At the head of his dining-table loaded with flowers and plate, he sat between the Hon. Mrs. Winlow and Mrs. Jaspar Bellew, nor could he have desired more striking and contrasted supporters. Equally tall, full-figured, and comely, Nature had fixed between these two women a gulf which Mr. Pendyce, a man of spare figure, tried in vain to fill. The composure peculiar to the ashen type of the British aristocracy wintered permanently on Mrs. Winlow's features like the smile of a frosty day. Expressionless to a degree, they at once convinced the spectator that she was a woman of the best breeding. Had an expression ever arisen upon these features, it is impossible to say what might have been the consequences. She had followed her nurse's adjuration: "Lor, Miss Truda, never you make a face—You might grow so!" Never since that day had Gertrude Winlow, an Honourable in her own right and in that of her husband, made a face, not even, it is believed, when her son was born. And then to find on the other side of Mr. Pendyce that puzzling Mrs. Bellew with the green-grey eyes, at which the best people of her own sex looked with instinctive disapproval! A woman in her position should avoid anything conspicuous, and Nature had given her a too-striking appearance. People said that when, the year before last, she had separated from Captain Bellew, and left the Firs, it was simply because they were tired of one another. They said, too, that it looked as if she were encouraging the attentions of George, Mr. Pendyce's eldest son.

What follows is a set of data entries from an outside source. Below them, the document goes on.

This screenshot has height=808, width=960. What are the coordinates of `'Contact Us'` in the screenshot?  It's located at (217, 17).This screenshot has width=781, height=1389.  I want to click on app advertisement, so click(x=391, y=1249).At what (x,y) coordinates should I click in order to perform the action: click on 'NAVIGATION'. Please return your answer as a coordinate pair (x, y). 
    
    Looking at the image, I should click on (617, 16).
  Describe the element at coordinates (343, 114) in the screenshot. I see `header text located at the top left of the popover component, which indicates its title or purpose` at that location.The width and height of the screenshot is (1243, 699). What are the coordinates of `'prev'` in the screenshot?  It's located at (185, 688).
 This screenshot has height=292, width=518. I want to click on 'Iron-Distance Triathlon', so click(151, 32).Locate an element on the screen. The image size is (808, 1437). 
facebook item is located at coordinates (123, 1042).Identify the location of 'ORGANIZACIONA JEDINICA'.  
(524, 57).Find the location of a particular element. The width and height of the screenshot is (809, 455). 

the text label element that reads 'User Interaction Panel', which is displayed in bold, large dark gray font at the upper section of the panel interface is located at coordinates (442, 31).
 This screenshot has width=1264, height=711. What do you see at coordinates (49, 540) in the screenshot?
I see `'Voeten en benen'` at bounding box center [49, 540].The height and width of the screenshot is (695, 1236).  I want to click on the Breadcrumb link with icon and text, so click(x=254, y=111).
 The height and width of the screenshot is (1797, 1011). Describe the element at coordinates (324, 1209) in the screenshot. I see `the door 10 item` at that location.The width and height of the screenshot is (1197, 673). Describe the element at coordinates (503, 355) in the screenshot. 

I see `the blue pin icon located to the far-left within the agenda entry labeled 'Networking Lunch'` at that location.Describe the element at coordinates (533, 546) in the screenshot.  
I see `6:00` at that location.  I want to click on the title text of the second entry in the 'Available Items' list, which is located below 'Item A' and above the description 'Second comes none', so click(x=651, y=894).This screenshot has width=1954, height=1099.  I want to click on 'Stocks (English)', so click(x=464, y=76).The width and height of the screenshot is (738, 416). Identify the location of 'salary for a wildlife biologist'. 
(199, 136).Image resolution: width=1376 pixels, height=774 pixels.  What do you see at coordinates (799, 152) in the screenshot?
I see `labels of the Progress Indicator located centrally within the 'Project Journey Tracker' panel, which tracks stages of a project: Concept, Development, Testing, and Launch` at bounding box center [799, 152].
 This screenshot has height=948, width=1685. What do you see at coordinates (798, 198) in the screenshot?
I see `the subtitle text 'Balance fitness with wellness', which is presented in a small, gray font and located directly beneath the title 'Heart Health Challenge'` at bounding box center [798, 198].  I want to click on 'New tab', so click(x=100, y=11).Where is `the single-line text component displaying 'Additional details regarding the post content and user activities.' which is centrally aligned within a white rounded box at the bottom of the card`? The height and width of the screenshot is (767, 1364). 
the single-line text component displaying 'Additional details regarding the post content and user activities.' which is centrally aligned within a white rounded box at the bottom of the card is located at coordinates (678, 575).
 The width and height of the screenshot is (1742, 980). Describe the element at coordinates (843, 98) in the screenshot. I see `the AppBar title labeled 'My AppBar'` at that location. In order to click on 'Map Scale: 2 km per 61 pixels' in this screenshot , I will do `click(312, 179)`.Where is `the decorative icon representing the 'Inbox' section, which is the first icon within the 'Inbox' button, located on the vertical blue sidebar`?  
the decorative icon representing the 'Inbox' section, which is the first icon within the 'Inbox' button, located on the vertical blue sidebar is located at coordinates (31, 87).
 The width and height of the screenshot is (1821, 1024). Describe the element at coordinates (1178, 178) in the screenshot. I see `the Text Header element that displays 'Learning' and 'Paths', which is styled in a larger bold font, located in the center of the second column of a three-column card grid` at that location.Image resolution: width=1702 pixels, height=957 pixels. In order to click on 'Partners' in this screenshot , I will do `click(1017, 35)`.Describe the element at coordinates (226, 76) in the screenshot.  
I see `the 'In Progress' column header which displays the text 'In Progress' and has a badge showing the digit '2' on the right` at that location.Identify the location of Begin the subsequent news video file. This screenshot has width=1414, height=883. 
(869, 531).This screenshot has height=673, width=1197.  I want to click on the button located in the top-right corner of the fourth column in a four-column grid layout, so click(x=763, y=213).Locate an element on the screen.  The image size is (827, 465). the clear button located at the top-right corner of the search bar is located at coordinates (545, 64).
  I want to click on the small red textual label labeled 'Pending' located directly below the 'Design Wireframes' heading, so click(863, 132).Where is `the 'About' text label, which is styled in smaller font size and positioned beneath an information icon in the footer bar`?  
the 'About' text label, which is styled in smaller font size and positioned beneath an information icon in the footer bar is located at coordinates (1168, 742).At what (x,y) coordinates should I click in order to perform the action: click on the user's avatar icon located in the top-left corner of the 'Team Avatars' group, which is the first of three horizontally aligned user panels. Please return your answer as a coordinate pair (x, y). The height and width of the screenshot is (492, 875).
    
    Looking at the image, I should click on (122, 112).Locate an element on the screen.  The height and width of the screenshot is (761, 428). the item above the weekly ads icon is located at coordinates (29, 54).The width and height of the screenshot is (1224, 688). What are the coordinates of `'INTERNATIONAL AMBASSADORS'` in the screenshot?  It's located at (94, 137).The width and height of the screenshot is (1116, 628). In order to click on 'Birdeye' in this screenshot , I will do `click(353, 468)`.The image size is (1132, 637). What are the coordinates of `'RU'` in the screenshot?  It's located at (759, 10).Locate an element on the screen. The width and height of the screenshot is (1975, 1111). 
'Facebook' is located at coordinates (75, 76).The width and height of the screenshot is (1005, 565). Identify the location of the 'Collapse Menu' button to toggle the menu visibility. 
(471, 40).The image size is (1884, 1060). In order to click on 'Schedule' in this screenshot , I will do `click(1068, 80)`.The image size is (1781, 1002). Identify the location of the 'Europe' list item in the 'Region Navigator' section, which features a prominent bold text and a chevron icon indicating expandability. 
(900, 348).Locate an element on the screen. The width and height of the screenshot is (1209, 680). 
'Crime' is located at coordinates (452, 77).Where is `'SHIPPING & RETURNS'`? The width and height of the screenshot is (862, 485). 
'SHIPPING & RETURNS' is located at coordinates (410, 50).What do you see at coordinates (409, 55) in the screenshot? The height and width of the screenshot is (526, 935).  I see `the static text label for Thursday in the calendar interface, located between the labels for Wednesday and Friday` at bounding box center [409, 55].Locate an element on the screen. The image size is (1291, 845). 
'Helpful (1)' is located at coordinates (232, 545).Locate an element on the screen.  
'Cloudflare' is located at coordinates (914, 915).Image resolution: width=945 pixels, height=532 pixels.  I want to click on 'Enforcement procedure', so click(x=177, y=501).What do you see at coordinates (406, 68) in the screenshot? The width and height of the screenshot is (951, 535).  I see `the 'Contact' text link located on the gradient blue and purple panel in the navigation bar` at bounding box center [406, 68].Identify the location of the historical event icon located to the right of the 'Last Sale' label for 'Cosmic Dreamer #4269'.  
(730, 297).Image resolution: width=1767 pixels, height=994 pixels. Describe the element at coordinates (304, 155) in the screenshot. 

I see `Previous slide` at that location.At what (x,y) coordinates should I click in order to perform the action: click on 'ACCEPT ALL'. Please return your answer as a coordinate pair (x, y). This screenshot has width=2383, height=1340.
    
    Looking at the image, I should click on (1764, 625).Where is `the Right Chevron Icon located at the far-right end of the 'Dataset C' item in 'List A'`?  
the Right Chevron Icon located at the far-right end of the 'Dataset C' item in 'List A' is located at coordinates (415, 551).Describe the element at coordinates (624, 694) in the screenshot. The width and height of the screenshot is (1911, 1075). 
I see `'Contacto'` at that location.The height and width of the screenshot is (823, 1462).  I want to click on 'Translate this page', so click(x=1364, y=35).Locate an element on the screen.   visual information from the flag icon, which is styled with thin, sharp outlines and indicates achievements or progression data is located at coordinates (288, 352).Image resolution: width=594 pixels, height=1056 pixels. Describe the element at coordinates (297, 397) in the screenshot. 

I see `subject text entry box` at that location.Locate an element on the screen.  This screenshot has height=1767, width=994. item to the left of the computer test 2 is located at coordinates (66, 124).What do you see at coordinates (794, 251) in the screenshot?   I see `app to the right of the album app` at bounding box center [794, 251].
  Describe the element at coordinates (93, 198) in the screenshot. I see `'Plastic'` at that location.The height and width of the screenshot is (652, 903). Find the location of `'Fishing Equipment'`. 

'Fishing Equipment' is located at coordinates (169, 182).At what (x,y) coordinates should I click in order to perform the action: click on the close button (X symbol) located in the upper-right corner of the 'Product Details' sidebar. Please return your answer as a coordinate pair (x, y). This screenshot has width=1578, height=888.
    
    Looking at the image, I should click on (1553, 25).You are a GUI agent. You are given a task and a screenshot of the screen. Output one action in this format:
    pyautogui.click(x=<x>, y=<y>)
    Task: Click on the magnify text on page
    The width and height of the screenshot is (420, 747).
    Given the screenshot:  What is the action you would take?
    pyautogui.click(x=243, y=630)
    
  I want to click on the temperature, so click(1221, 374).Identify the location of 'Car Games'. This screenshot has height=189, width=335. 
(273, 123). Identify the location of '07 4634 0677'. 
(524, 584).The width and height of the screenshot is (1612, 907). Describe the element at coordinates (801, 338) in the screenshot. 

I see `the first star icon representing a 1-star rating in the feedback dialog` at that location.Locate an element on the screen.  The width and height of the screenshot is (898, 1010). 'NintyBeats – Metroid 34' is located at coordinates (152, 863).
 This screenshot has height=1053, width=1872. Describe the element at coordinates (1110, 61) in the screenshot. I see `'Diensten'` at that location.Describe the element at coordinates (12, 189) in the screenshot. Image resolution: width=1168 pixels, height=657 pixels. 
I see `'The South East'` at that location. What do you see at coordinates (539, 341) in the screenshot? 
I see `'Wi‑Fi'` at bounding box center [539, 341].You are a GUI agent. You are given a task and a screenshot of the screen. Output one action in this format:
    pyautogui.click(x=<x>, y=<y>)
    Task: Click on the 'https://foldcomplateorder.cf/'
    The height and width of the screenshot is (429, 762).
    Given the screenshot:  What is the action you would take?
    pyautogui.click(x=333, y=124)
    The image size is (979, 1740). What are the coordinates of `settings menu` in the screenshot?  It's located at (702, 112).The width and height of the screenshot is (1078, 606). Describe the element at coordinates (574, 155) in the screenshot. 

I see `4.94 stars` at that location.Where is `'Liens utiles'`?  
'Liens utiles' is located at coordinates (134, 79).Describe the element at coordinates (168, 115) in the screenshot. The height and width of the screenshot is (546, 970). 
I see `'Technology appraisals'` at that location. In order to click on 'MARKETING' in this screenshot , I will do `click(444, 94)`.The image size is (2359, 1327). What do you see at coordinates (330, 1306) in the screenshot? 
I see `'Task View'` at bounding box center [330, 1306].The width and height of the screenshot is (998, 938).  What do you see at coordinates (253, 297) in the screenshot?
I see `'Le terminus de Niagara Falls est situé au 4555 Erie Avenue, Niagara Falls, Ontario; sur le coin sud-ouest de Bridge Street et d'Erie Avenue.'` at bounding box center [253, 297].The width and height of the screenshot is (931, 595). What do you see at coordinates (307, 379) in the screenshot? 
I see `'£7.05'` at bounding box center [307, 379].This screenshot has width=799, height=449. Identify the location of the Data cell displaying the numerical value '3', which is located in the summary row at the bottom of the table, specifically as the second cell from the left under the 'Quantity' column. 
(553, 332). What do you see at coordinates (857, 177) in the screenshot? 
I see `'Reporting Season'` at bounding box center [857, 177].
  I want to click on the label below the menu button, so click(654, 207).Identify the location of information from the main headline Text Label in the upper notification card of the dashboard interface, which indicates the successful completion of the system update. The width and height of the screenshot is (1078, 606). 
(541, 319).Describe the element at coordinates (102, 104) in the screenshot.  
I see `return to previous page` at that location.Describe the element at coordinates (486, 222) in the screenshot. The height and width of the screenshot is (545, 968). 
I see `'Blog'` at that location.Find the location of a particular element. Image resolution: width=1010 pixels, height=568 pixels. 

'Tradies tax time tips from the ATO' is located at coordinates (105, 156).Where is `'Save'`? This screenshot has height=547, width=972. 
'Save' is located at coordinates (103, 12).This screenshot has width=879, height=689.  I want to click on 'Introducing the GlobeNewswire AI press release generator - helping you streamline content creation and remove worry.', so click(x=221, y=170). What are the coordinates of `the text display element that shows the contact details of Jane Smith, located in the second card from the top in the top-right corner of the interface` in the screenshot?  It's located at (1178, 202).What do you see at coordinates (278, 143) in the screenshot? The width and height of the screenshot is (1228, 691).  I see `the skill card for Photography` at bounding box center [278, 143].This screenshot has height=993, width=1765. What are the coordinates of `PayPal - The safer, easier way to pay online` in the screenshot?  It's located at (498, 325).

Lady Maiden had remarked to Mrs. Winlow in the drawing-room before dinner:

"What is it about that Mrs. Bellew? I never liked her. A woman situated as she is ought to be more careful. I don't understand her being asked here at all, with her husband still at the Firs, only just over the way. Besides, she's very hard up. She doesn't even attempt to disguise it. I call her almost an adventuress."

Mrs. Winlow had answered:

"But she's some sort of cousin to Mrs. Pendyce. The Pendyces are related to everybody! It's so boring. One never knows—-"

Lady Maiden replied:

"Did you know her when she was living down here? I dislike those hard-riding women. She and her husband were perfectly reckless. One heard of nothing else but what she had jumped and how she had jumped it; and she bets and goes racing. If George Pendyce is not in love with her, I'm very much mistaken. He's been seeing far too much of her in town. She's one of those women that men are always hanging about!"

At the head of his dinner-table, where before each guest was placed a menu carefully written in his eldest daughter's handwriting, Horace Pendyce supped his soup.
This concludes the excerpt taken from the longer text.